[THE DATA Boundary: Start]

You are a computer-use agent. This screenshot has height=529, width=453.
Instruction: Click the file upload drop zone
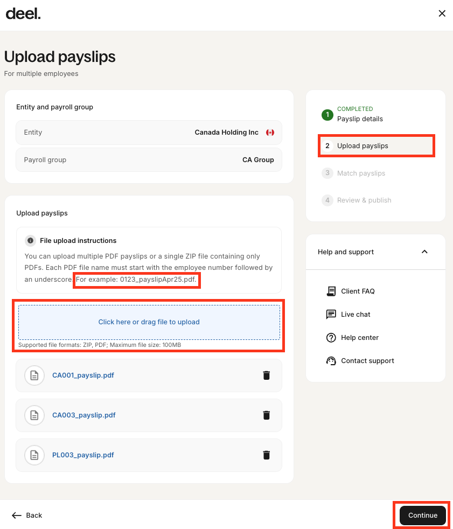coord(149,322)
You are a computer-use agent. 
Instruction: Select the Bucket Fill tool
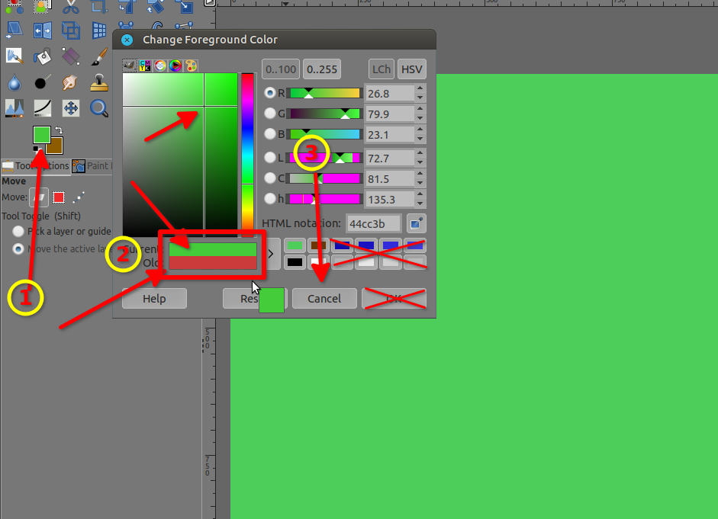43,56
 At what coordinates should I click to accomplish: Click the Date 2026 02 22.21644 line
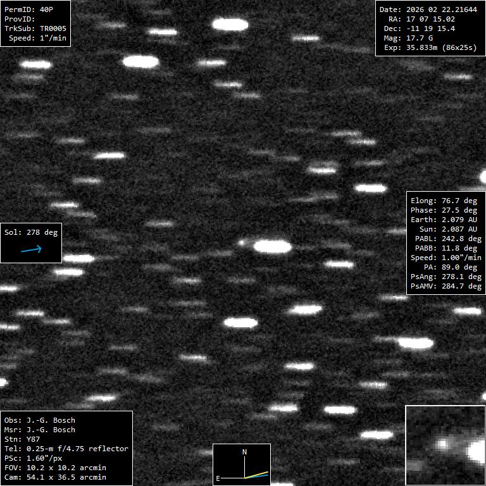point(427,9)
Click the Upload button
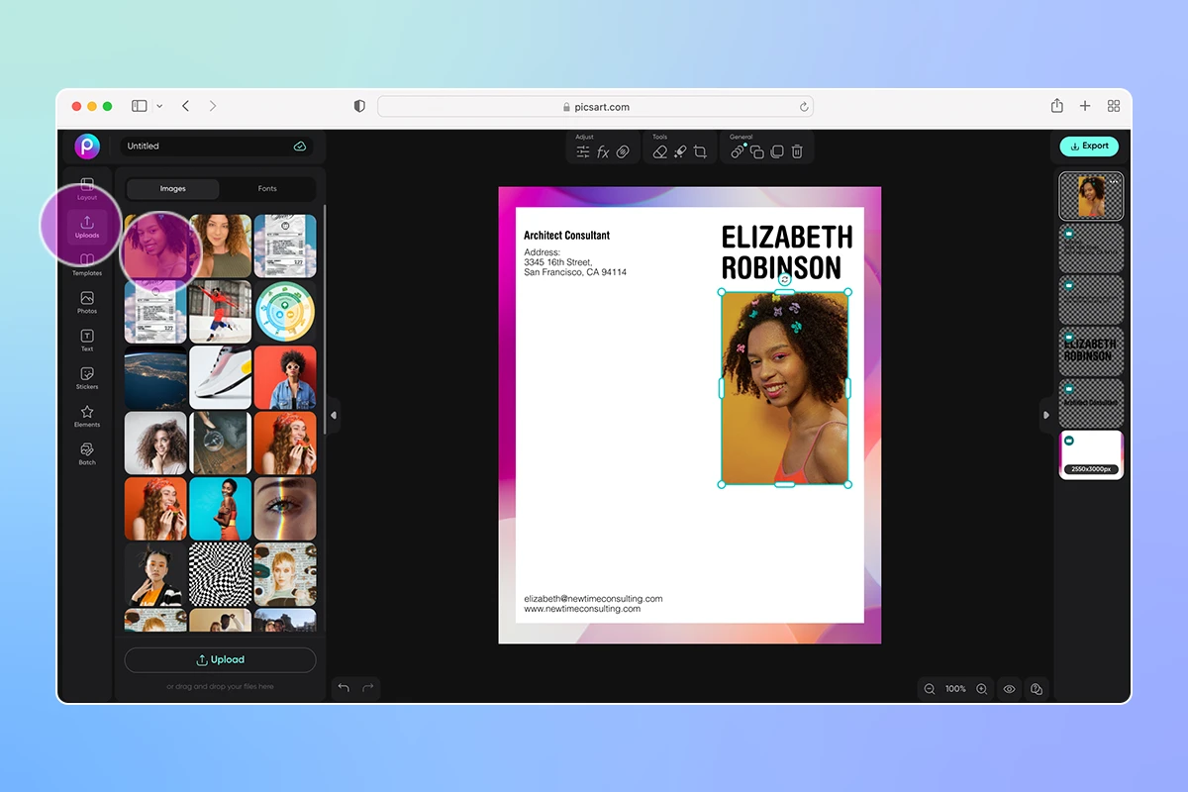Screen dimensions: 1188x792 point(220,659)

[THE DATA Boundary: End]

→ PROBLEM REQUIREMENTS:
The records above are to be copied exactly, without their pictures.

→ OUTPUT FOR THIS EXERCISE:
You are a computer-use agent. This screenshot has height=529, width=453.
Instruction: Click the file upload drop zone
coord(149,322)
You are a computer-use agent. 
Instruction: Select the Bucket Fill tool
43,56
 At what coordinates should I click to accomplish: Click the Date 2026 02 22.21644 line
point(427,9)
Click the Upload button
Screen dimensions: 1188x792 point(220,659)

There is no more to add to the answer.